In an attempt to understand the role of apoptosis in the development of atherosclerosis, we examined lesions developed in the aortas of apo E- and LDL receptor-deficient mice, murine models of atherosclerosis, and determined frequency, spatial distribution and cell types of apoptotic cells in each lesion. Terminal deoxunucleotidyl transferase-mediated dUTP nick end labeling (TUNEL) and nuclear staining with propidium iodide were used to demonstrate apoptotic cells. Most of the TUNEL-positive cells were filled with fat and distributed in close proximity to lipid pools. The TUNEL-positive cells in the intimal side of the lipid cores were macrophages, while same of those in the adventitial side were: smooth muscle cells. These observations suggest that apoptosis is involved in the active turnover of foam cells of both macrophage- and smooth muscle cell-lineage.
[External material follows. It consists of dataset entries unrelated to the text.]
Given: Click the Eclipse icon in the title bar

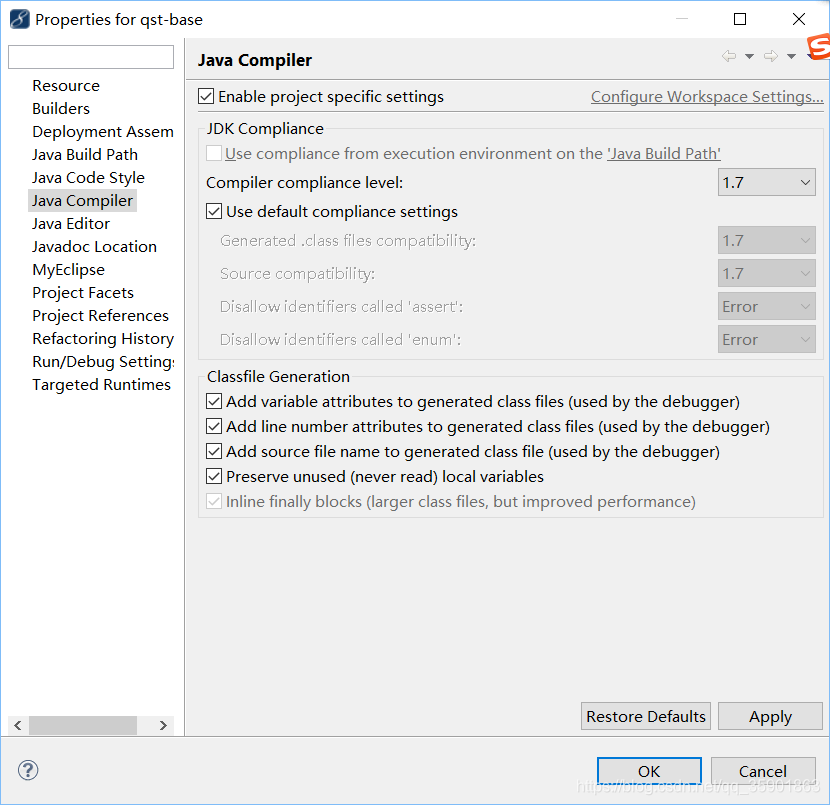Looking at the screenshot, I should click(18, 18).
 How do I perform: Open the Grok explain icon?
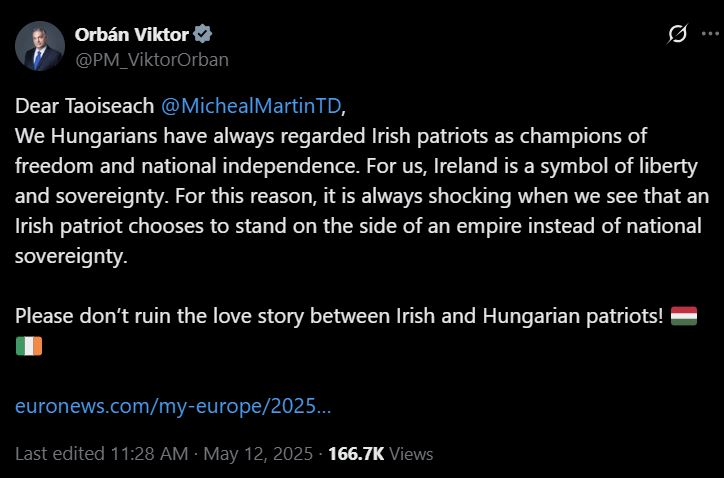pos(677,34)
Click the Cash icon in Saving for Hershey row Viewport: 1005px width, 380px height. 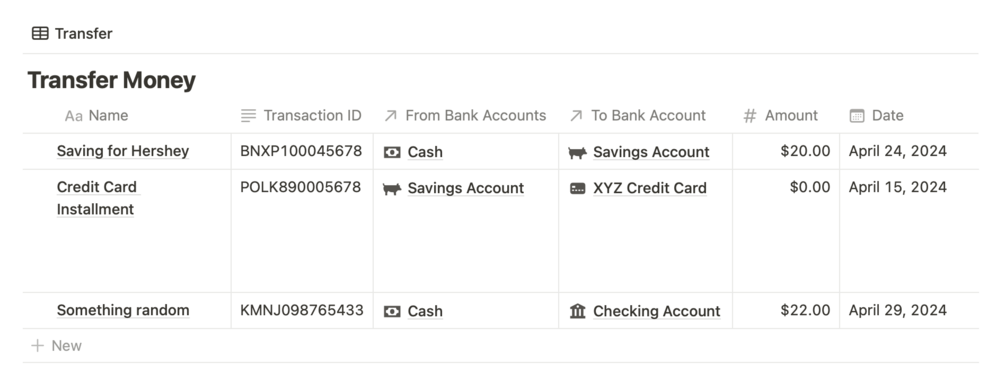click(x=392, y=152)
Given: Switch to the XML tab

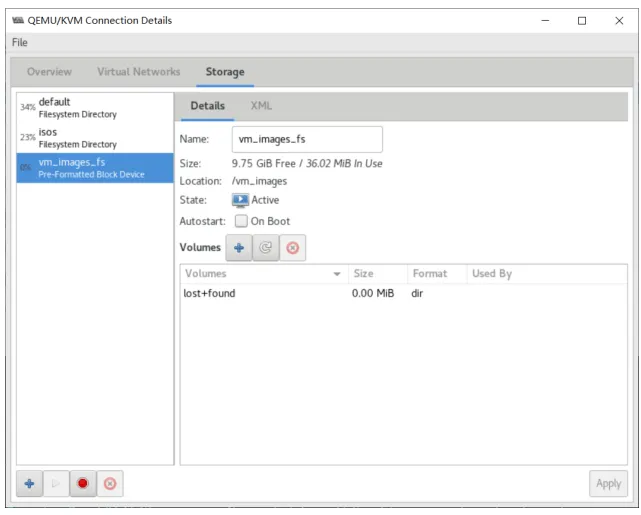Looking at the screenshot, I should (x=261, y=106).
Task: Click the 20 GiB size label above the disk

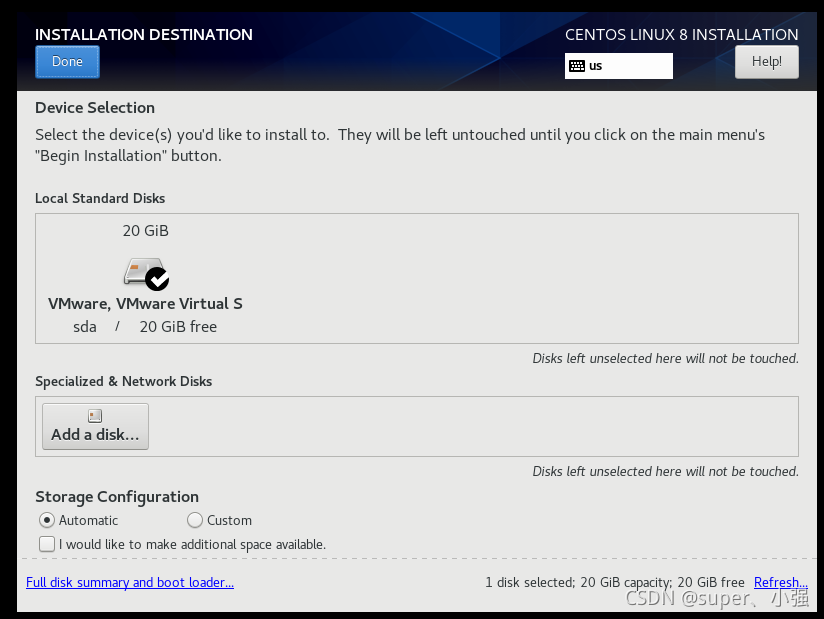Action: point(146,231)
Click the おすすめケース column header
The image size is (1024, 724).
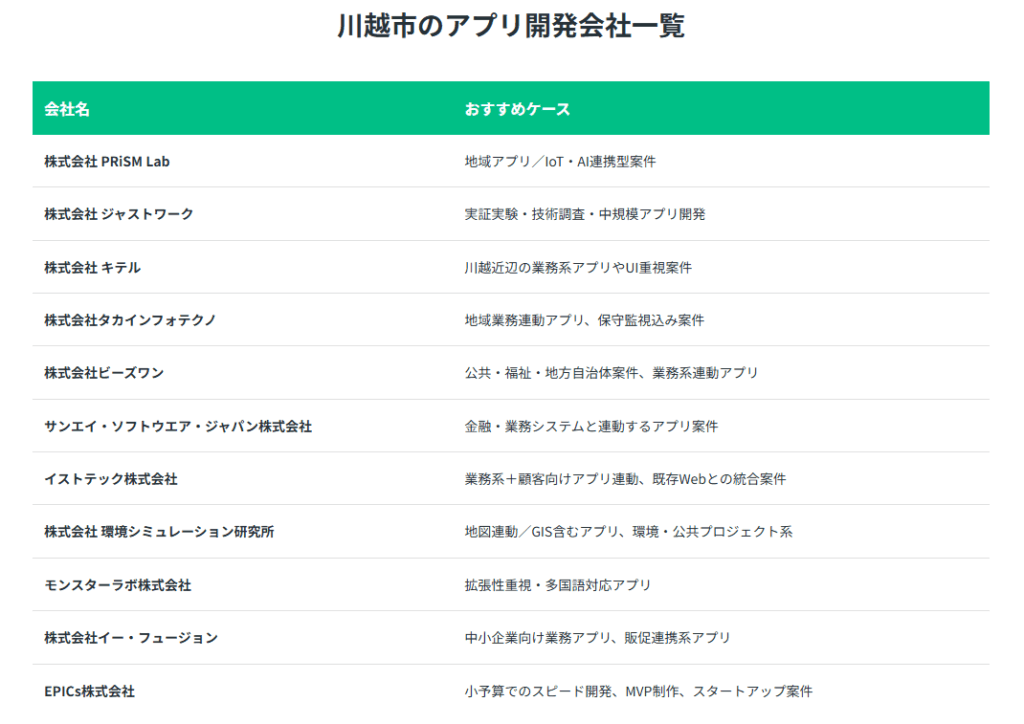517,109
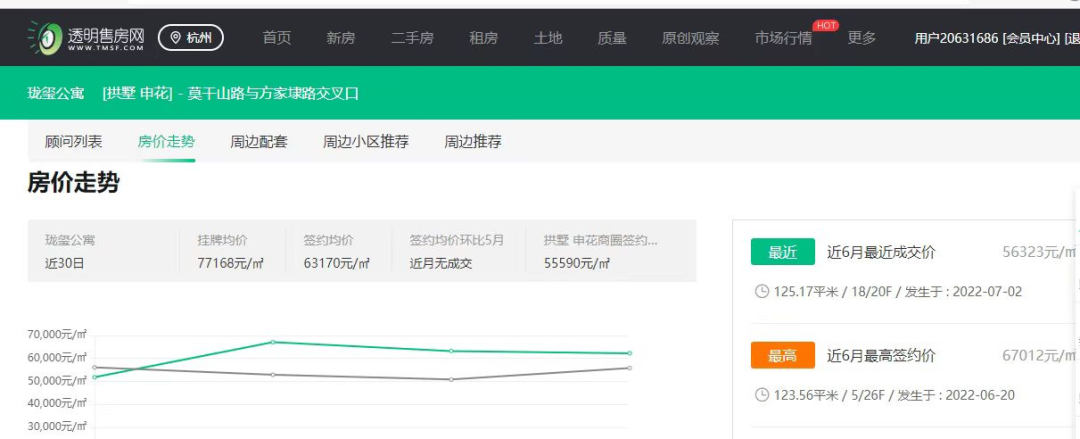
Task: Click the clock icon beside 123.56平米
Action: 761,395
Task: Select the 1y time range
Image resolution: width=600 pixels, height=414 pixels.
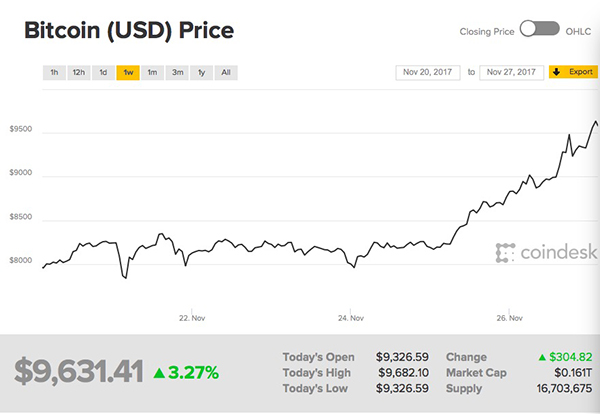Action: point(202,72)
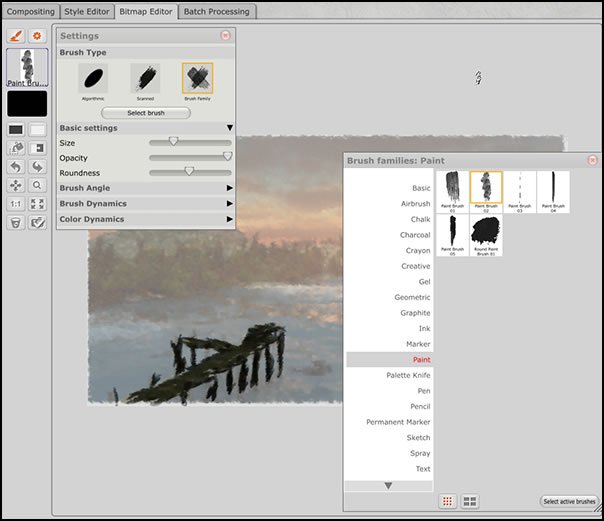Switch to the Style Editor tab
The width and height of the screenshot is (604, 521).
coord(87,12)
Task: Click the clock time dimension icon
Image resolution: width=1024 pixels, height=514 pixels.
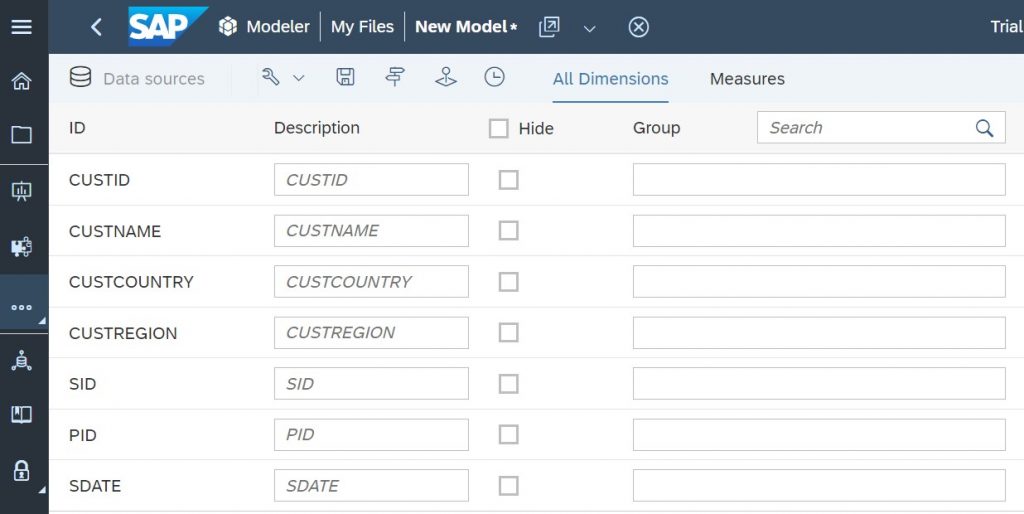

Oxidized LDL existing in hyperlipidemia-induced atherosclerotic lesions is reported to be cytotoxic, and oxysterols are presumed to mediate its cytotoxicity. To elucidate the molecular mechanism, we established murine macrophage-like P388-D1 cells which over-express Bcl-2 protein by retorvirus-mediated gene transfer. Oxysterols (7-ketocholesterol, 25-hydroxycholesterol) induced nuclear condensation and oligonucleosomal DNA fragmentation, which were partially inhibited by Bcl-2 over-expression. Though CPP32 inhibitor suppressed the cell death in control cells. it showed no additive protection in the cells over-expressing Bcl-2. These findings indicate that oxysterols induce apoptosis via Bcl-2-inhibitable and -uninhibitable pathways, and the former depends on CPP32 activation.